The Comic Book Western
Title | The Comic Book Western PDF eBook |
Author | Christopher Conway |
Publisher | U of Nebraska Press |
Pages | 342 |
Release | 2022-06 |
Genre | Comics & Graphic Novels |
ISBN | 1496232232 |
One of the greatest untold stories about the globalization of the Western is the key role of comics. Few American cultural exports have been as successful globally as the Western, a phenomenon commonly attributed to the widespread circulation of fiction, film, and television.
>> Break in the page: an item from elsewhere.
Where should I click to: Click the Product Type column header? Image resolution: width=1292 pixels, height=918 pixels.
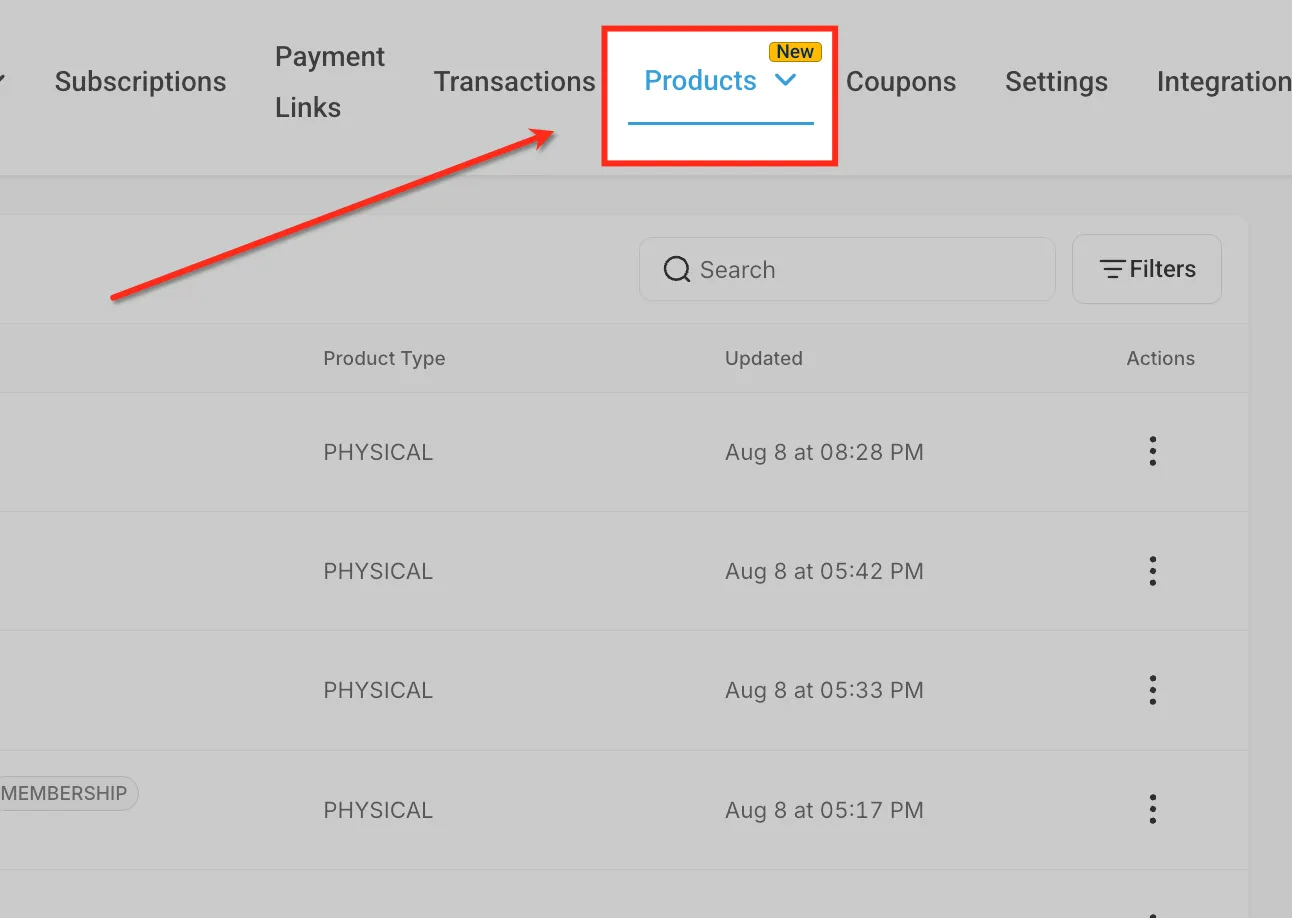384,358
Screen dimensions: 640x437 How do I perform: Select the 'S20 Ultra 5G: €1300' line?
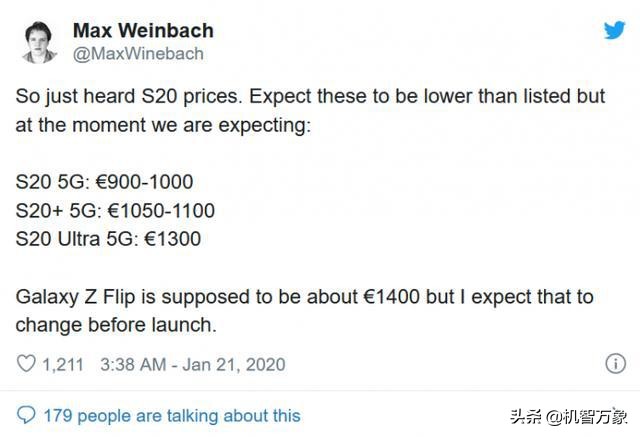point(108,239)
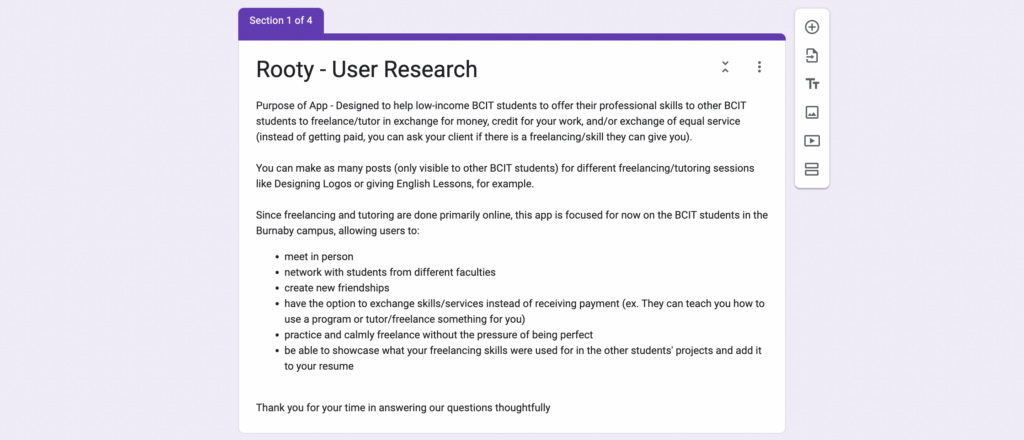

The Comic Book Western centers comics in the Western’s international success. Even as readers consumed translations of American comic book Westerns, they fell in love with local ones that became national or international sensations. These essays reveal the unexpected cross-pollinations that allowed the Western to emerge from and speak to a wide range of historical and cultural contexts, including Spanish and Italian fascism, Polish historical memory, the ideology of shōjo manga from Japan, British post-apocalypticism and the gothic, race and identity in Canada, Mexican gender politics, French critiques of manifest destiny, and gaucho nationalism in Argentina. The vibrant themes uncovered in The Comic Book Western teach us that international comic book Westerns are not hollow imitations but complex and aesthetically powerful statements about identity, culture, and politics.
How Myth Became History
Title | How Myth Became History PDF eBook |
Author | John Emory Dean |
Publisher | University of Arizona Press |
Pages | 246 |
Release | 2016-03-17 |
Genre | History |
ISBN | 0816532427 |
"The book explores how border subjects have been created and disputed in cultural narratives of the Texas-Mexico border, comparing and analyzing Mexican, Mexican American, and Anglo literary representations of the border"--Provided by publisher.